* **OBJECTIVE**
Pull out each line of the items below that contains the string "width". Case counts.

(Items for pointing to words and elements)

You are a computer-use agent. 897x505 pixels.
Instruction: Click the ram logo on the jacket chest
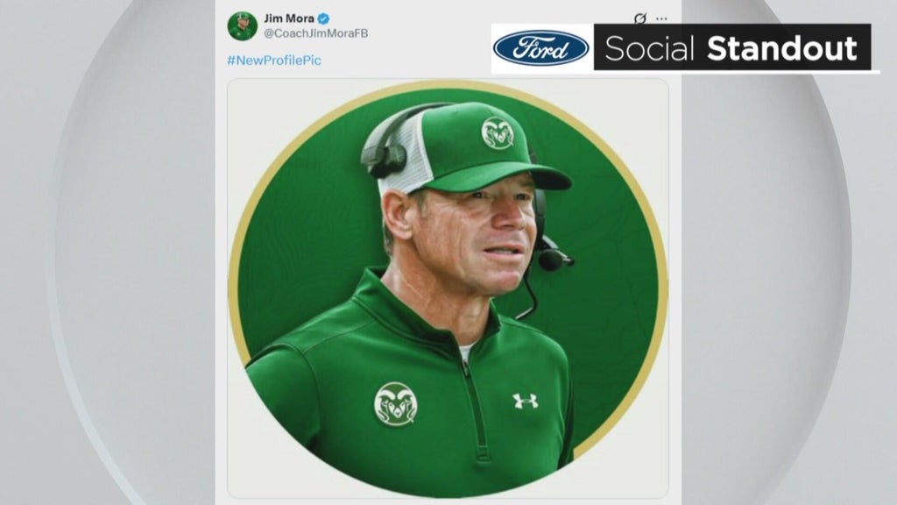pyautogui.click(x=395, y=403)
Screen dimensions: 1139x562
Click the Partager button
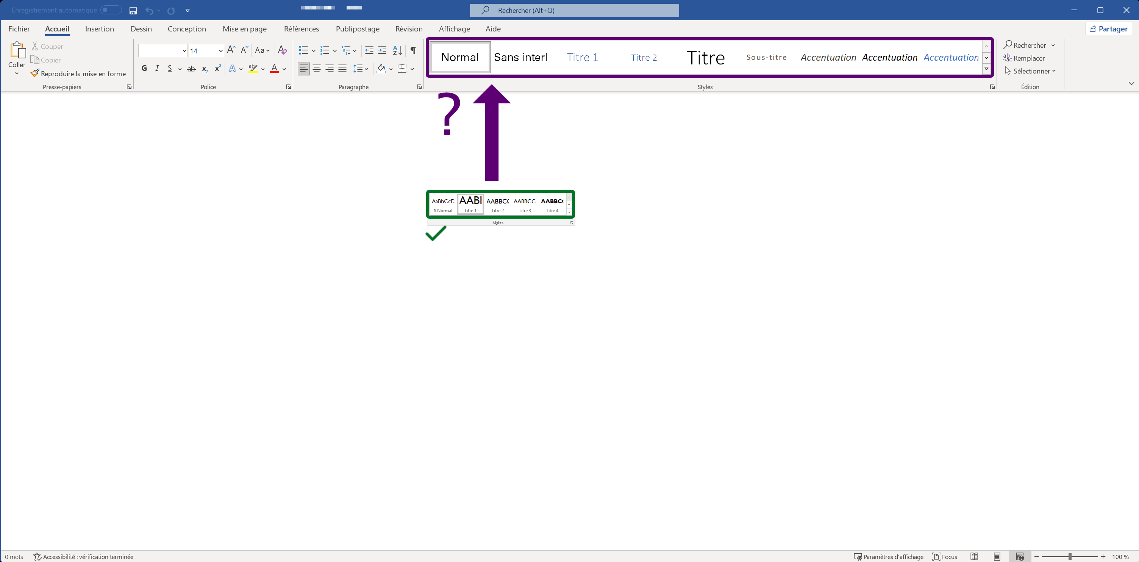(x=1108, y=29)
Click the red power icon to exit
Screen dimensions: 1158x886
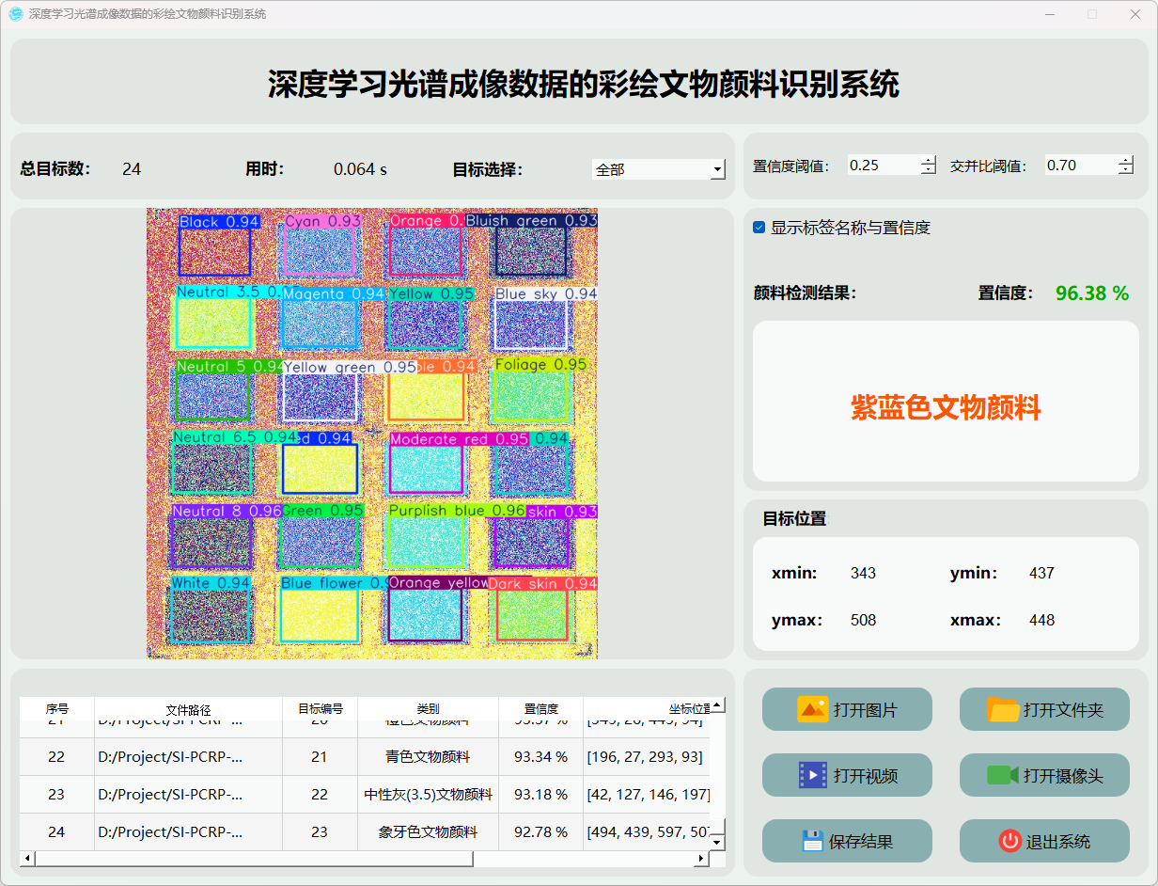[x=1010, y=841]
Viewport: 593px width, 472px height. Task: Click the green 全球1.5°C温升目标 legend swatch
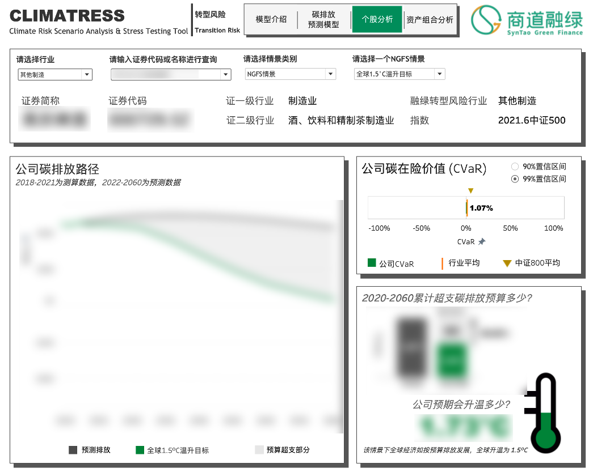(140, 450)
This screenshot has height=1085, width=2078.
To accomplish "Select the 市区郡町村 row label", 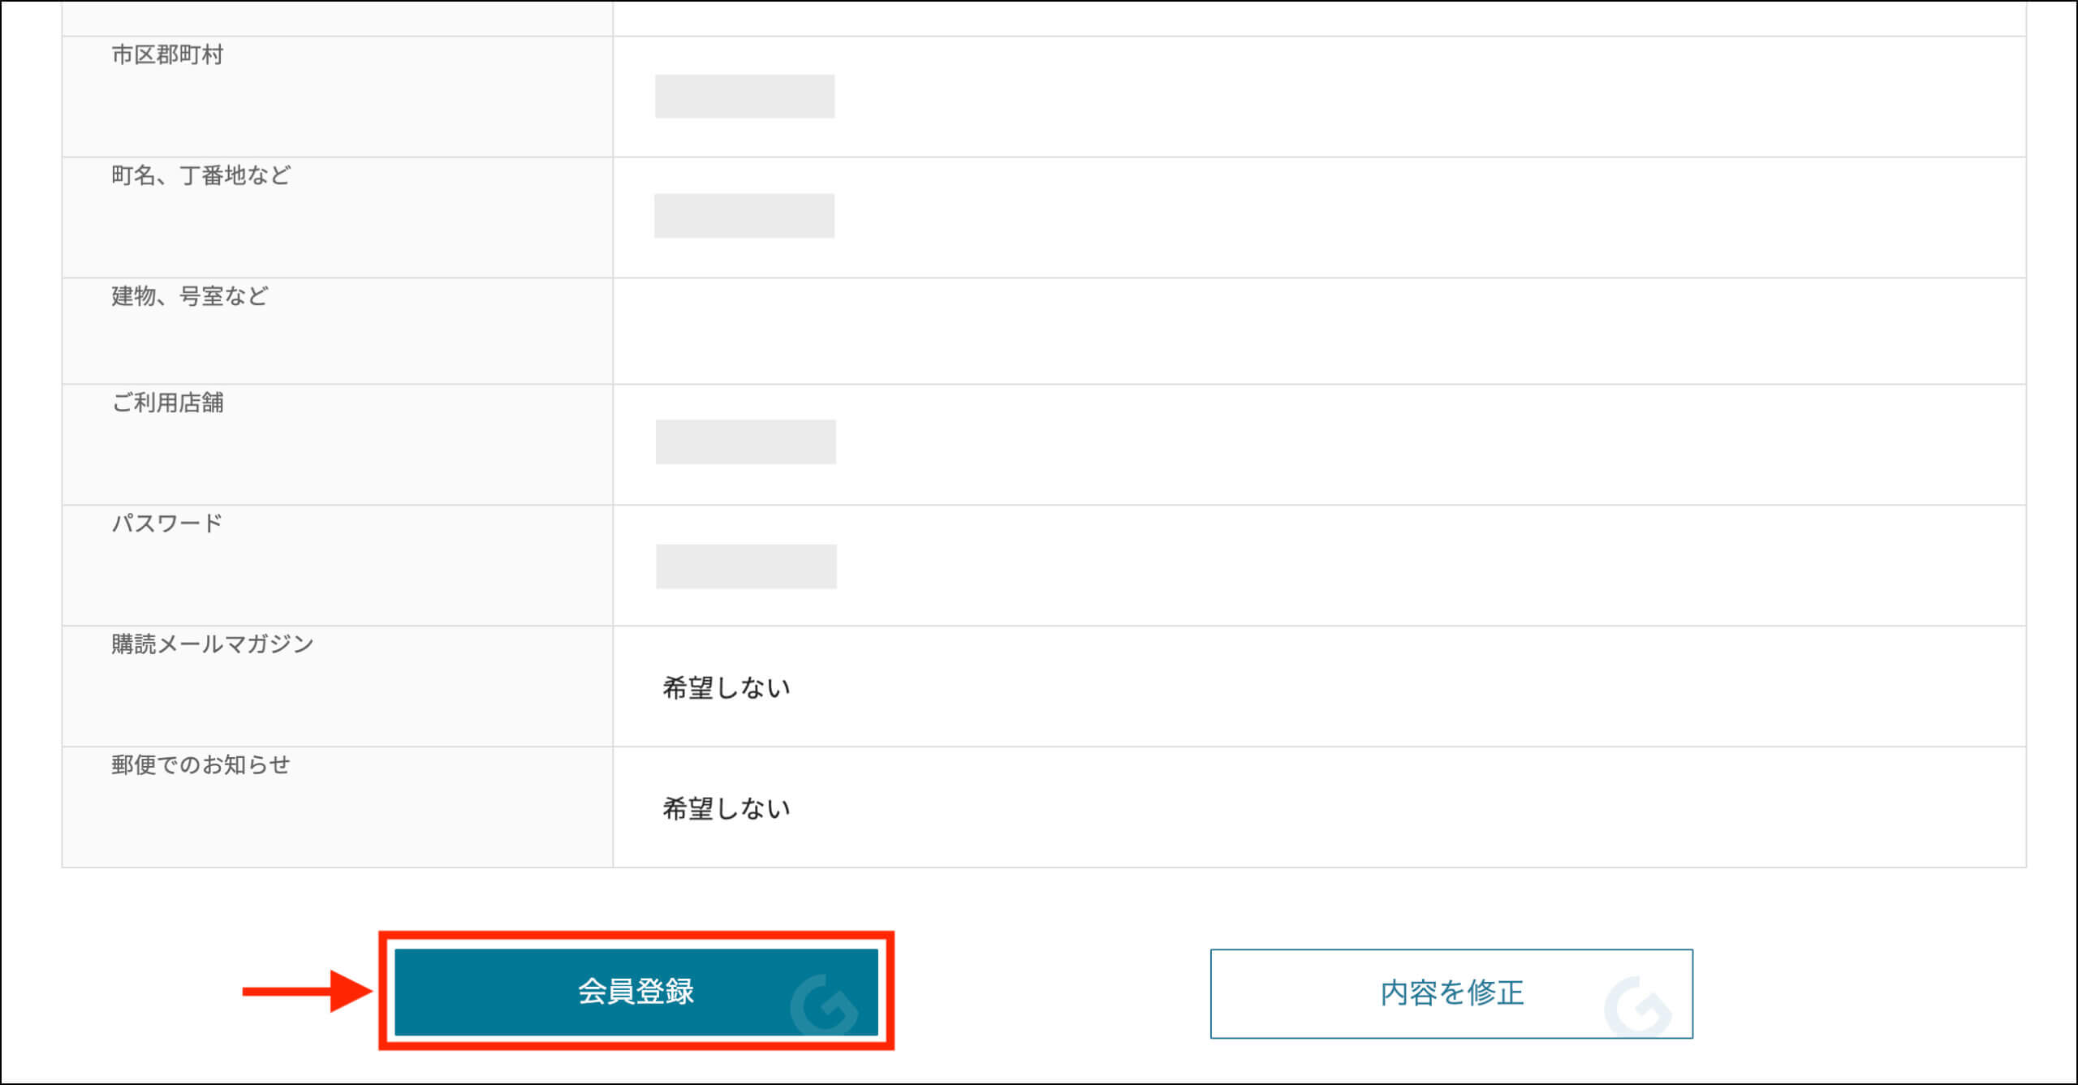I will tap(167, 54).
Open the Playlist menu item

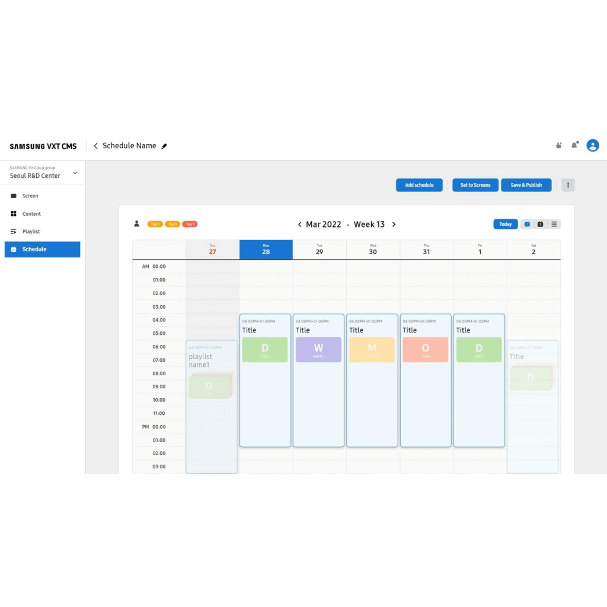[x=31, y=232]
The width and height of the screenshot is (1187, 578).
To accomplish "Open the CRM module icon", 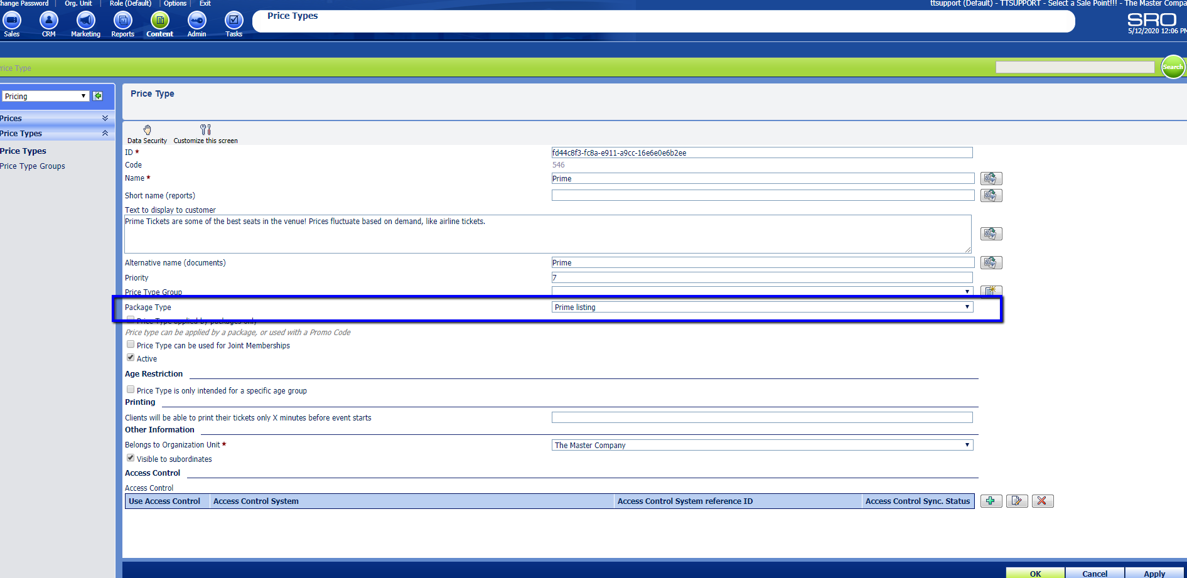I will (x=48, y=21).
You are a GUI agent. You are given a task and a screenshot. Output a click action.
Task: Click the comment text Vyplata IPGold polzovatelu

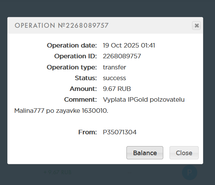[x=144, y=100]
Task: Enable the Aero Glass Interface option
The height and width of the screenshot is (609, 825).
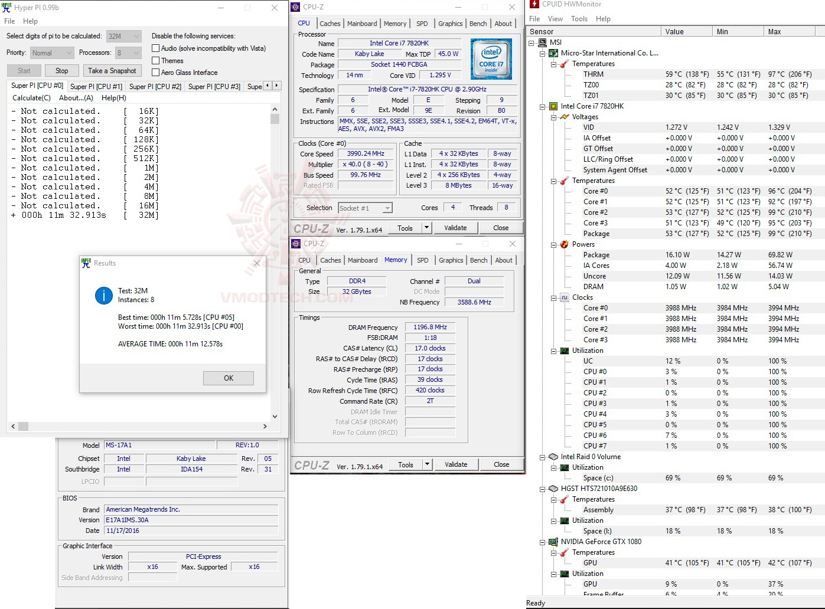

* **REPLY**
Viewport: 593px width, 472px height. Task: Click the green 全球1.5°C温升目标 legend swatch
This screenshot has height=1085, width=2078.
The width and height of the screenshot is (1187, 578).
The height and width of the screenshot is (609, 825).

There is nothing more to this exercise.